Instruments that do not meet the criteria for hedge accounting or contracts for which we have not elected hedge
accounting are marked to fair value with unrealized gains or losses reported currently in earnings. Fair values are based
upon management’s expectation of future interest rate curves and may change based upon changes in those expectations.
Impairment of Assets
We periodically evaluate long-lived assets other than goodwill for indicators of impairment and test goodwill for
impairment annually. Management’s judgments regarding the existence of impairment indicators are based on market
conditions and operational performance. Future events could cause management to conclude that impairment indicators
exist and that the value of long-lived assets and goodwill associated with acquired businesses is impaired. Goodwill is
evaluated for impairment annually under the provisions of FAS 142 which requires us to make judgments relating to future
cash flows and growth rates as well as economic and market conditions.
Revenue Recognition
We recognize sales revenue at the time a sale is made to the customer, except for the following types of transactions.

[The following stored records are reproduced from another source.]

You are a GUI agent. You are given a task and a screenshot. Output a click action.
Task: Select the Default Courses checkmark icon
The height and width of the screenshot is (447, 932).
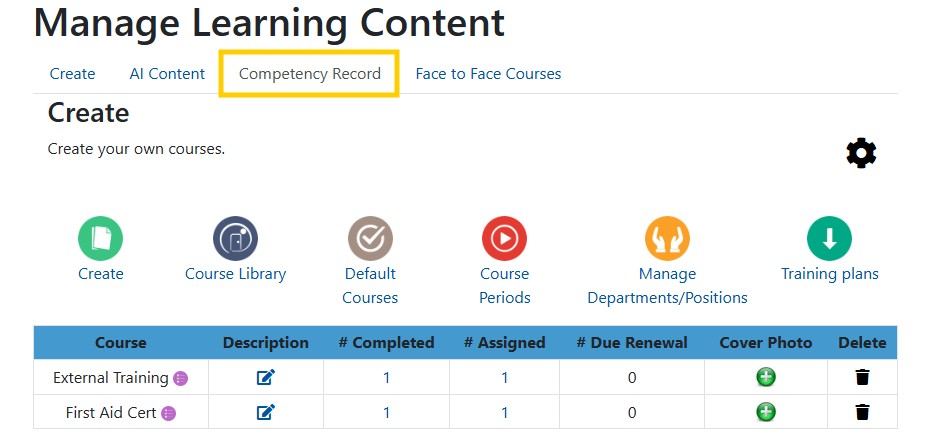coord(370,238)
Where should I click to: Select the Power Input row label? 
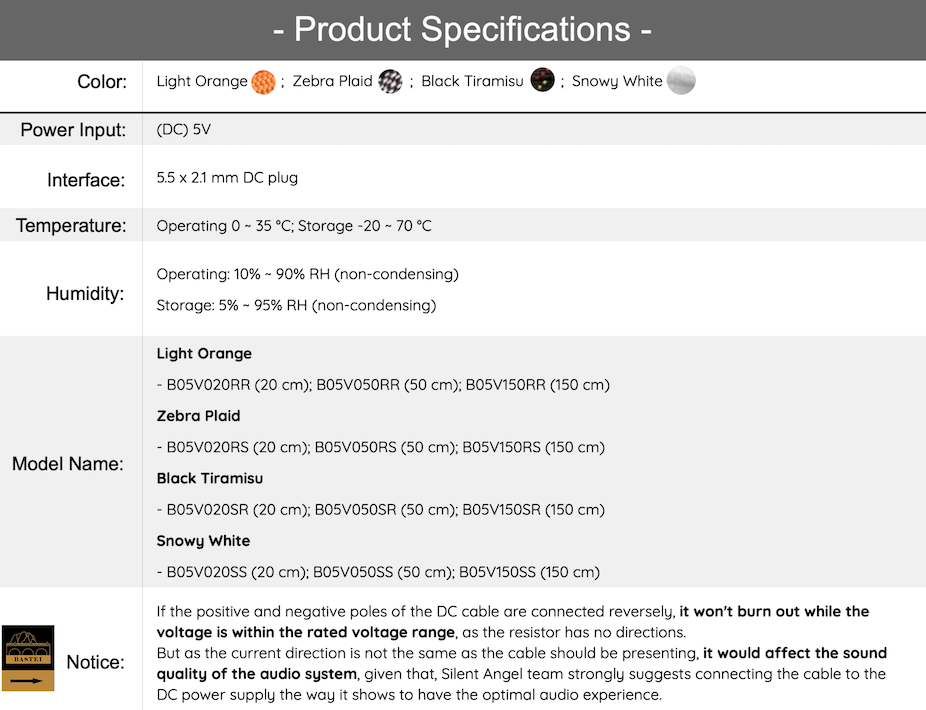74,130
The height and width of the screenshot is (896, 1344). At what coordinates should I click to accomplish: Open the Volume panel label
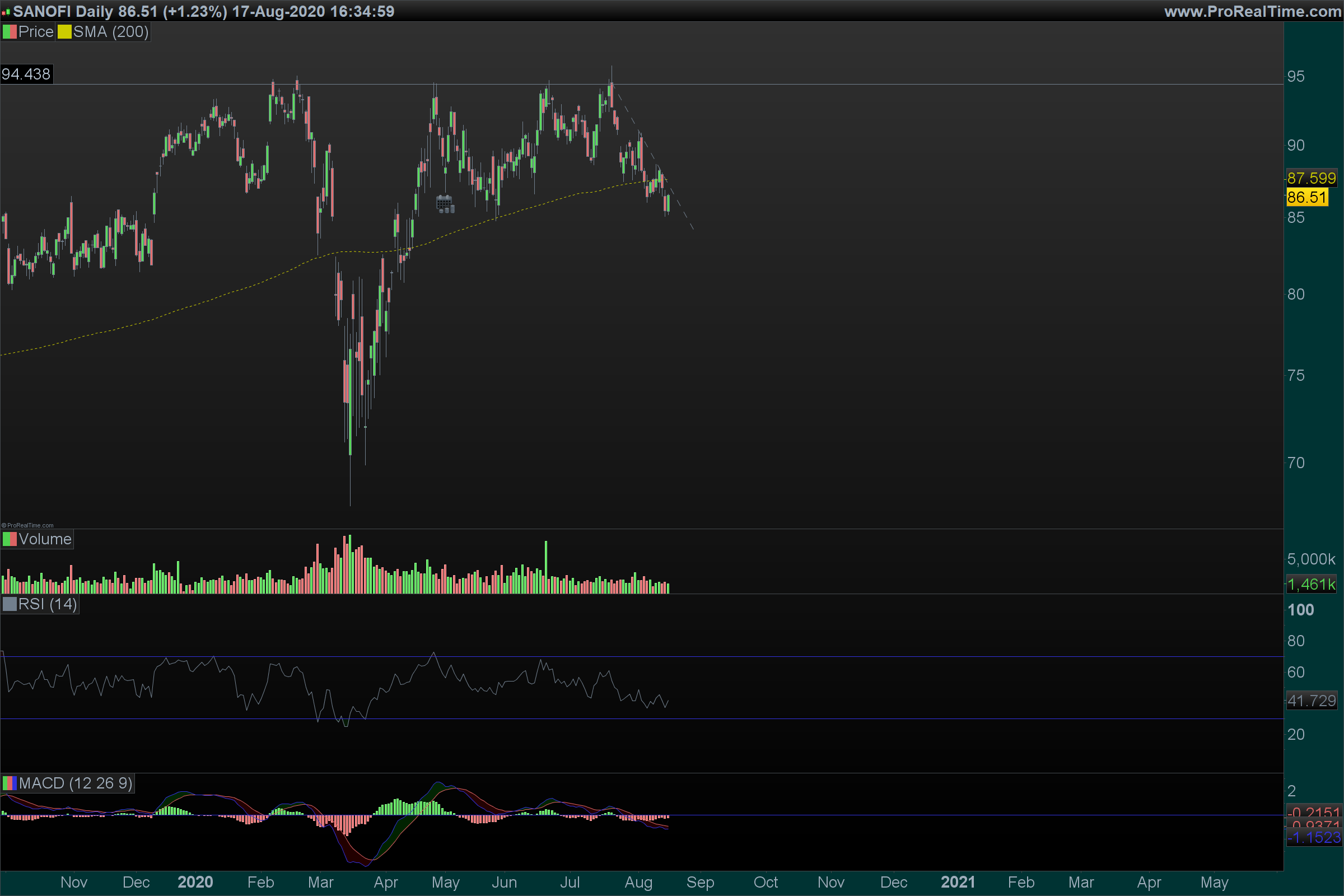click(45, 539)
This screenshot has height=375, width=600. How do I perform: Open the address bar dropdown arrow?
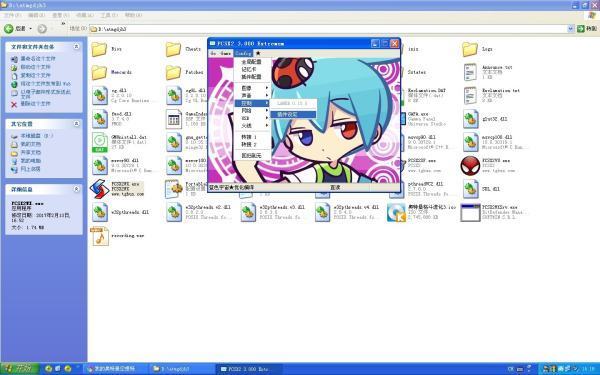pyautogui.click(x=571, y=29)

Layaway transactions are recognized when the customer satisfies all payment obligations and takes possession of the
merchandise. We recognize SAM’S CLUB membership fee revenue over the 12-month term of the membership. Customer
purchases of Wal-Mart/SAM’S CLUB shopping cards are not recognized until the card is redeemed and the customer
purchases merchandise using the shopping card. Defective merchandise returned by customers is either returned to the
supplier or is destroyed and reimbursement is sought from the supplier.
Insurance/Self-Insurance
We use a combination of insurance, self-insured retention, and/or self-insurance for a number of risks including workers’
compensation, general liability, vehicle liability and employee-related health care benefits, a portion of which is paid by
the Associates. Liabilities associated with the risks that we retain are estimated in part by considering historical claims
experience, demographic factors, severity factors and other actuarial assumptions. The estimated accruals for these liabilities
could be significantly affected if future occurrences and claims differ from these assumptions and historical trends.

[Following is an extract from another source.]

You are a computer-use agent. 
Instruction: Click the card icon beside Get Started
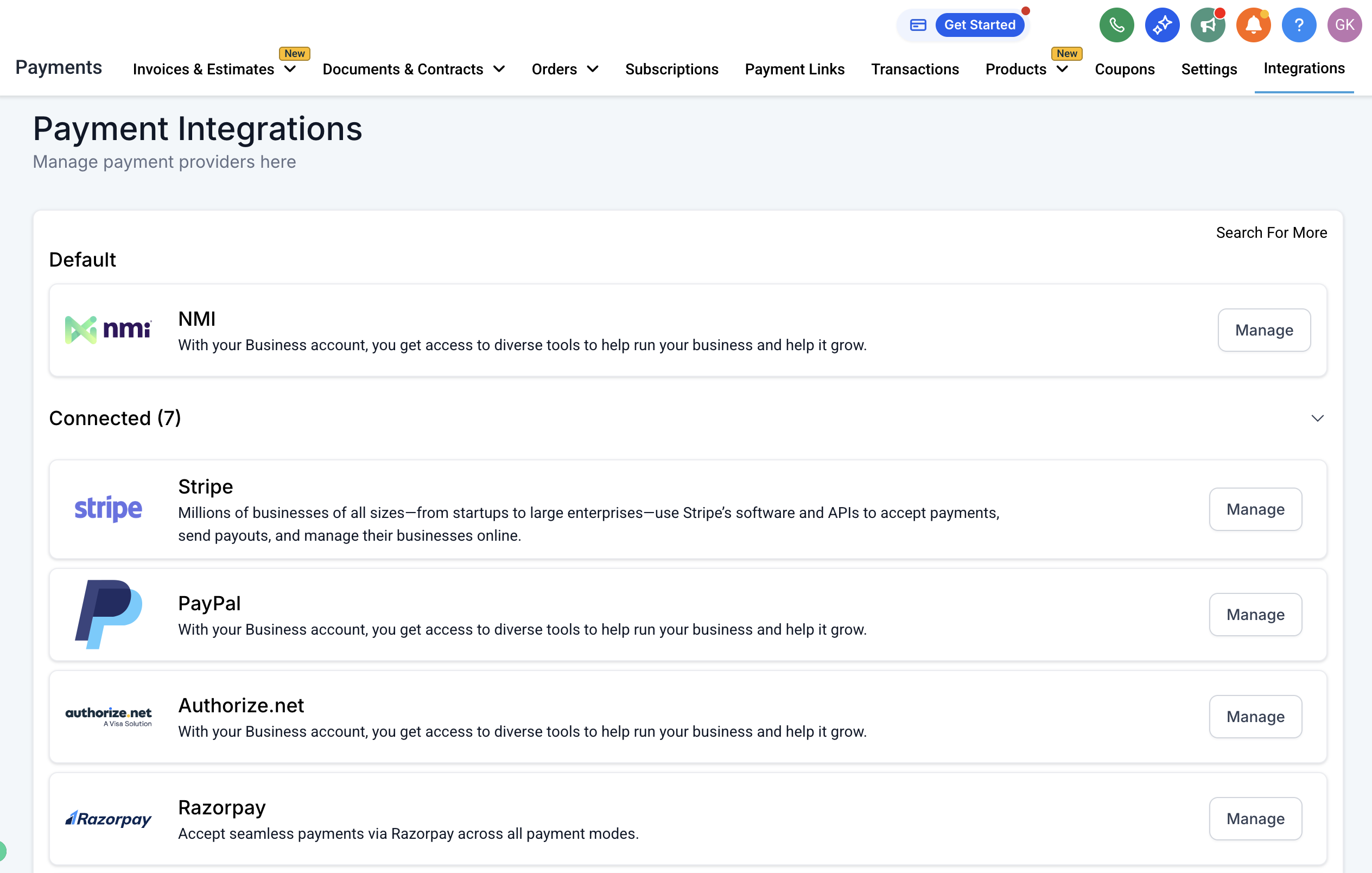918,25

For a complete listing of our accounting policies, please see Note 1 to our consolidated financial statements that appear
after this discussion.
Liquidity and Capital Resources Cash Flows Information
Our cash flows from operating activities were $12.5 billion in fiscal 2003, up from $10.3 billion in fiscal 2002. In fiscal
2003, we invested $9.4 billion in capital assets, paid $3.2 billion to repurchase Company stock, received $2.0 billion from
the issuance of long-term debt and paid $1.3 billion in the repayment of long-term debt.

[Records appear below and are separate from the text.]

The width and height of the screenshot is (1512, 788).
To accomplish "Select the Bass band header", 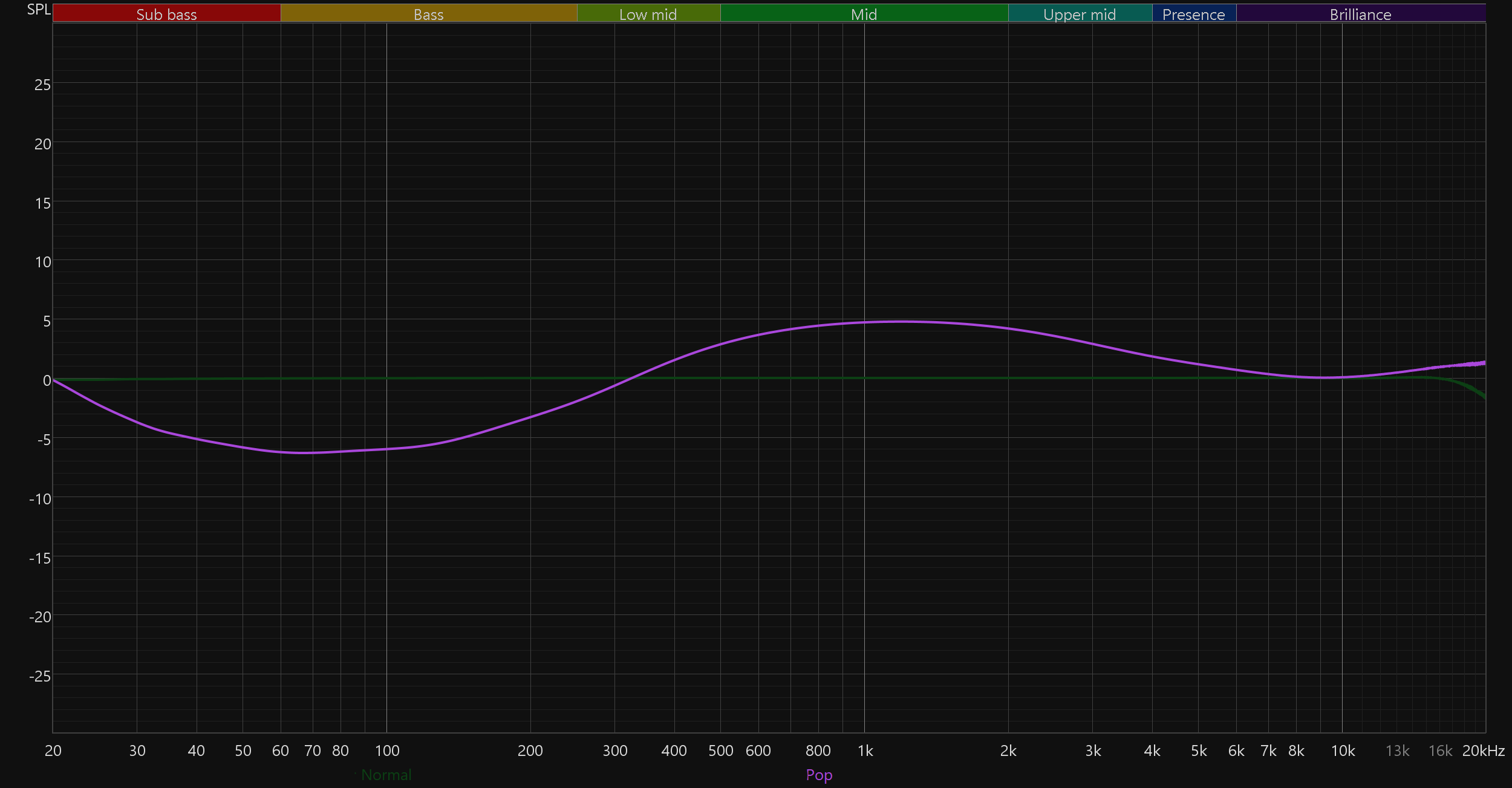I will click(x=428, y=14).
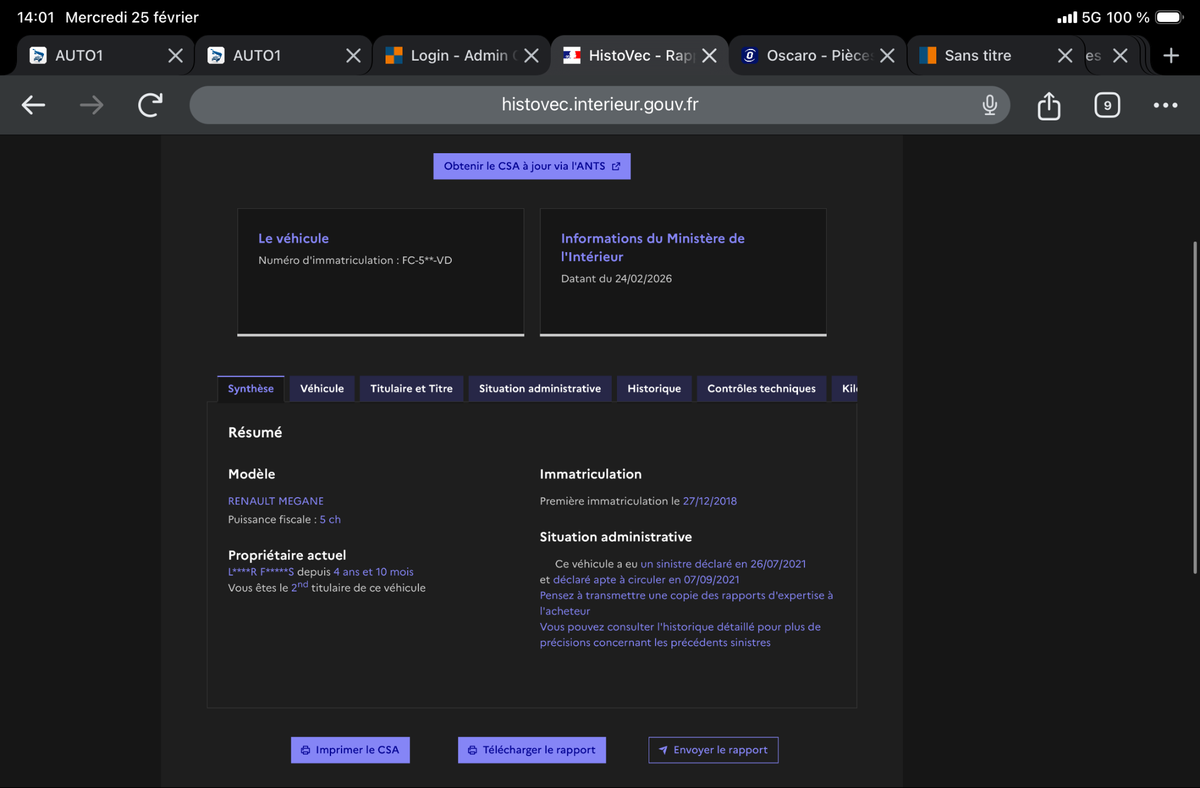Click Obtenir le CSA à jour via l'ANTS
1200x788 pixels.
(x=532, y=166)
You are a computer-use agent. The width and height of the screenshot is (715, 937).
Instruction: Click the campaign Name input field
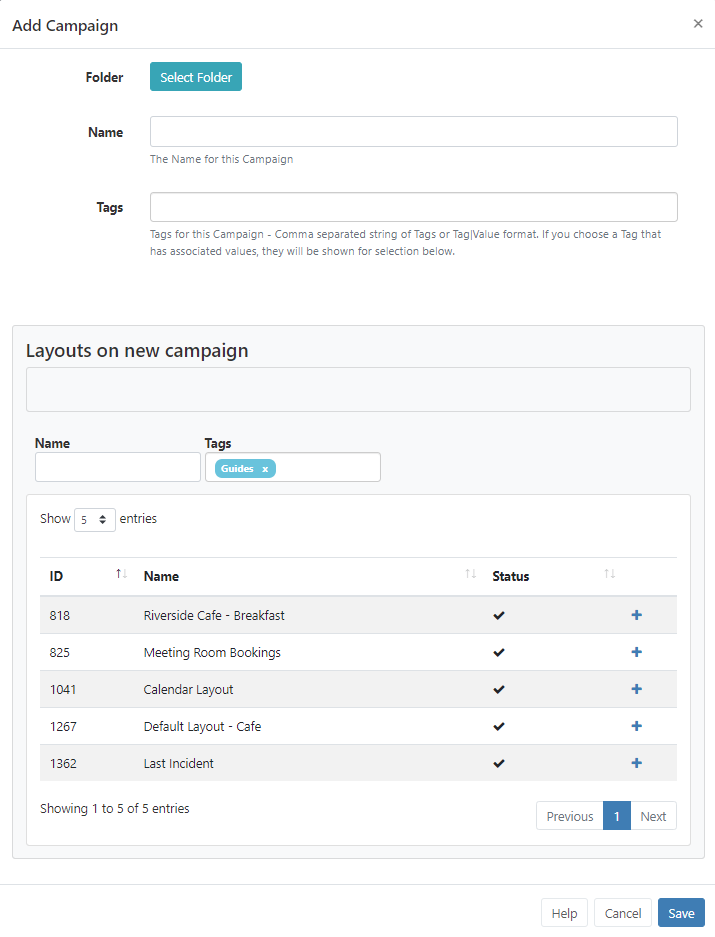click(413, 131)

Company Stock Repurchase and Common Stock Dividends
In August 2002, our Board of Directors reset the common stock repurchase program authorization so that the Company
may make future repurchases of its stock of up to $5 billion. During fiscal 2003 we repurchased 63.2 million shares of our
common stock for approximately $3.4 billion. Of the fiscal 2003 common stock repurchases, approximately $1.7 billion
of the repurchases were made under prior stock repurchase authorization and approximately $1.7 billion of the repurchases
were made under the August 2002 authorization. At January 31, 2003 we had approximately $3.3 billion remaining on our
common stock repurchase authorization. Shares purchased under our share repurchase program are constructively retired
and returned to unissued status. We consider several factors in determining when to make share repurchases, including
among other things our cost of equity, our after-tax cost of borrowing, our position relative to our debt to total
capitalization targets and our expected future cash needs. There is no expiration date or other restriction governing the
period over which we can make our share repurchases under the program.